È una collaborazione che sfrutterà il palcoscenico mondiale della Biennale per mettere in luce e sostenere un modello di cooperazione sociale che interviene nel contesto penitenziario attraverso la creazione di opportunità lavorative per i detenuti e per chi torna in libertà con lo scopo di incrementare le opportunità lavorative e formative in carcere e sul territorio cittadino.
Lei ha promosso l’apertura del negozio nel centro storico di Venezia (vicino alla basilica dei Frari)…
Per far conoscere ai cittadini e ai turisti i prodotti artigianali realizzati dai detenuti e dalle detenute. Il negozio fungerà da punto di riferimento per gli ex detenuti che vi potranno ricevere informazioni sui servizi disponibili in città, tra cui l’accesso alla formazione, al lavoro, all’alloggio e ai servizi sanitari, mentre i proventi delle vendite sosterranno i progetti di inserimento lavorativo in carcere di Rio Terà dei Pensieri e i nuovi che saranno promossi proprio grazie a “Process collettivo”.
L'arte deve coinvolgere la società, altrimenti a che cosa serve?
Quali sono secondo lei I punti di forza di questo progetto?

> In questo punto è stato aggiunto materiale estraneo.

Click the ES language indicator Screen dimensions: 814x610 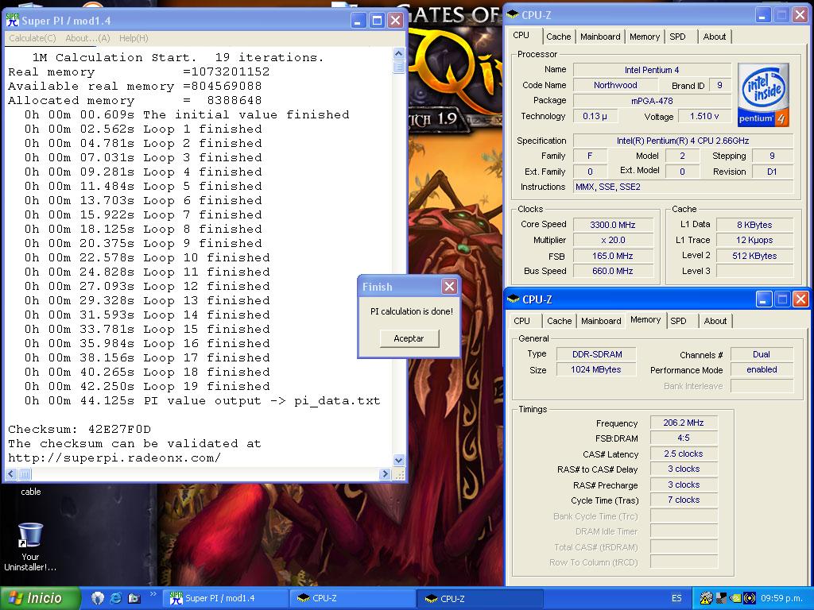coord(676,598)
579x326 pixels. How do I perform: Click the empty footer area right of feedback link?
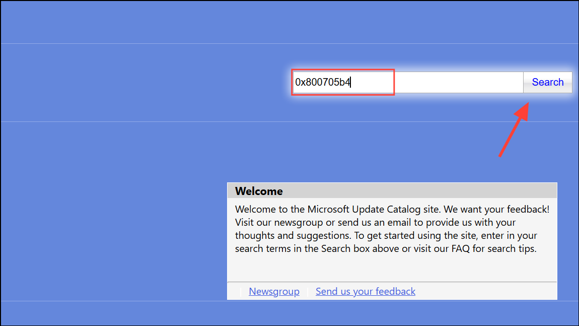483,291
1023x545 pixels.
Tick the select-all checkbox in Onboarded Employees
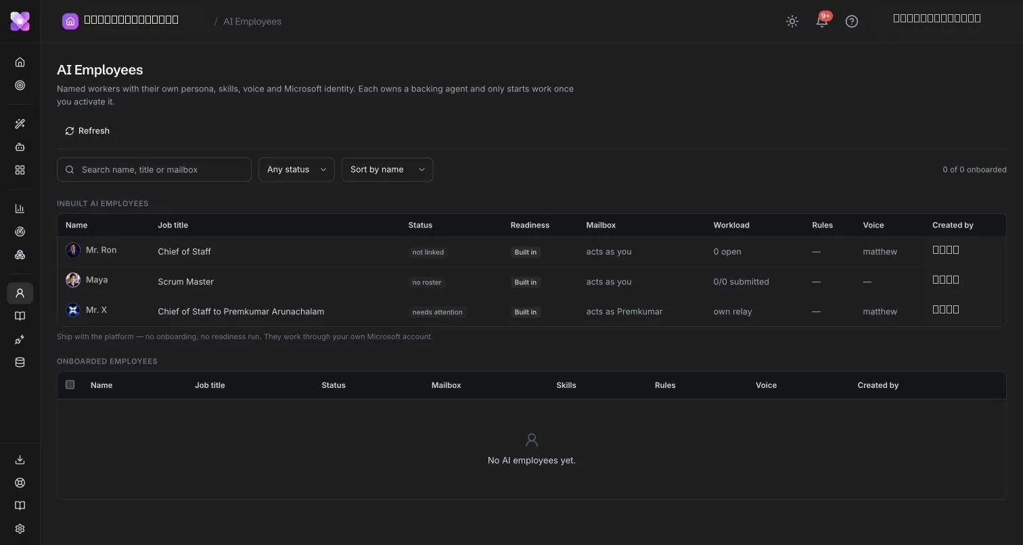pos(70,385)
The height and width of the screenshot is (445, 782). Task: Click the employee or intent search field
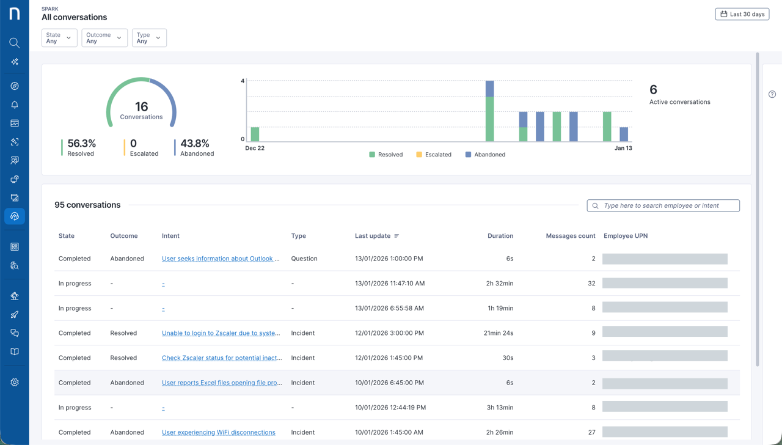coord(663,205)
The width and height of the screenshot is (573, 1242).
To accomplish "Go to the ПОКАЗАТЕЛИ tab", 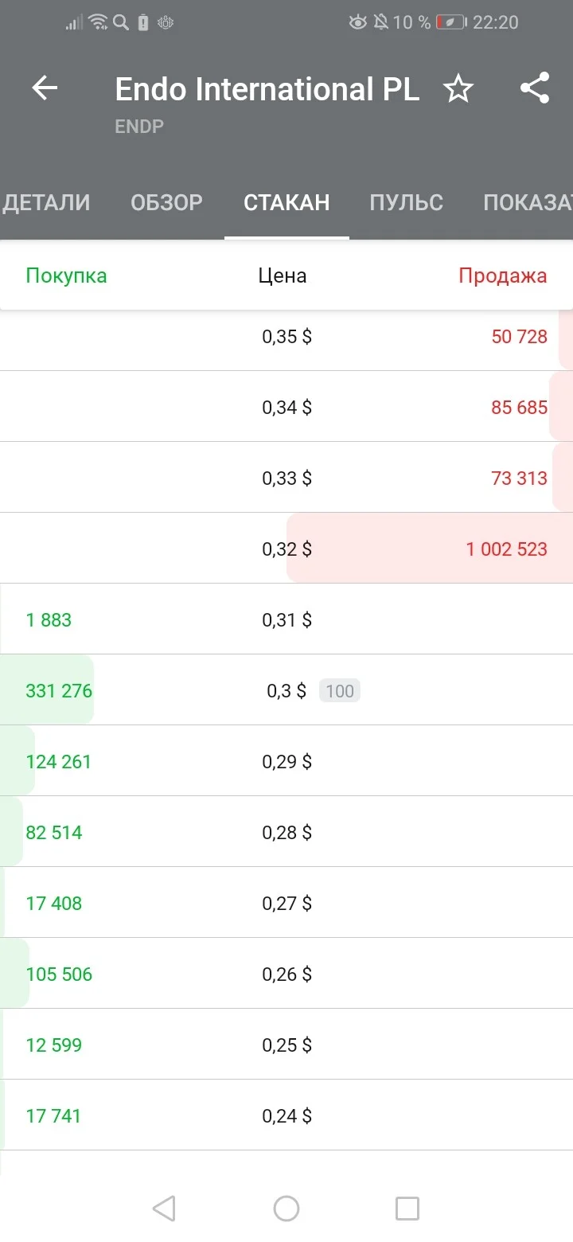I will (x=528, y=202).
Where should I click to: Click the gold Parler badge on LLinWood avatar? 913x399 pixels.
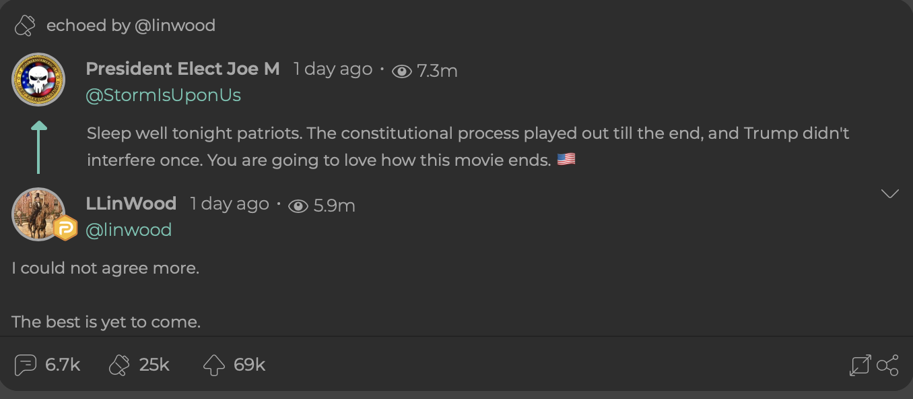pyautogui.click(x=65, y=229)
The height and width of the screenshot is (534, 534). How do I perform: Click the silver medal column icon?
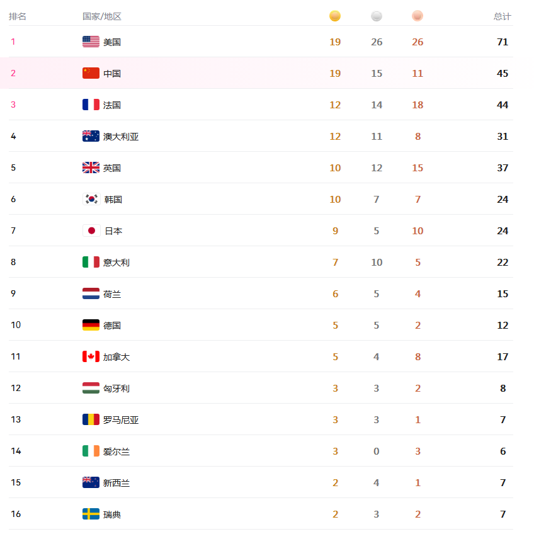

Credo che saranno la solidità e l’esperienza di Rio Terà dei Penieri nel lavoro sociale e la visibilità che Process Collettivo potrà avere grazie alla presenza in una città internazionale come Venezia, assieme agli stimoli nuovi che potrà fornire il contatto con il mondo dell’arte e con un pubblico esterno. L’accessibilità di Process Collettivo (inteso come luogo fisico) renderà continuo lo scambio di suggestioni e di idee con chi vorrà essere parte di questo progetto.
Lei negli Stati Uniti ha realizzato il progetto A+P per i giovani che vivono in South LA. Ci sono punti di contatto tra queste due esperienze? Quali, invece, le diversità?
Le idee di “necessità –need” e di “accesso –access” che sono state alla base della creazione di A+P ora vengono applicate anche alla collaborazione con Rio Terà dei Pensieri. Necessità rappresenta l’attenzione verso la natura specifica di diverse fasce della popolazione emarginata per identificare e aiutare a risolvere le necessità primarie, che possono comprendere lavoro, istruzione, alloggio e servizi sanitari.
Accesso è uno strumento dalla duplice valenza: da una parte fa sì che la comunità prescelta entri in contatto con idee che generalmente non rientrano nella loro esperienza quotidiana; dall’altra “accesso” mobilita la partecipazione come modalità per far conoscere e per cambiare la percezione di queste comunità che vivono ai margini della società, come I detenuti e I ragazzi in affido. Il gesto di rendere visibile l’invisibile supportato da iniziative pratiche è fondamentale. Come co-fondatore di A+P ho visto quanto sia importante ed efficace offrire sostegno ai bisogni materiali delle persone in condizione di marginalità, ma anche quanto sia efficace potergli rendere accessibili esperienze altrimenti non alla loro portata, come ad esempio l’arte.
Qui sotto una gallery del nuovo negozio di Rio Terà dei Pensieri (foto di Paolo Saglia)
Quanto il suo essere artista ha condizionato e condiziona le sue attività filantropiche?
Credo che l’arte debba essere per tutti e che non possa esistere nel vuoto. Il mio impegno investito in egual misura nell’arte e nell’attivismo sociale, radica i miei interventi nell’ambito della cultura generale e da concretezza alla mia convinzione che gli artisti contemporanei possano reinventare il mondo in cui viviamo.
“Domani è un altro giorno” “Tomorrow is another day” che immagine o suggestione dell’America vuole trasmettere al pubblico della Biennale?
“Tomorrow is another day”, la mostra per il padiglione degli Stati Uniti per la 57esima Biennale di Venezia, riflette l’attenzione verso il rinnovamento delle tradizioni della pittura astratta e materialista, ma anche verso i miei interessi sociali, intellettuali di sempre, in particolare verso le comunità emarginate. Per le cinque sale del padiglione ho creato una narrazione a più livelli che, procedendo attraverso gli spazi dell’edificio, riflette la mia fiducia nella capacità dell’arte di rivelare le contraddizioni della storia e di ispirare le azioni del presente.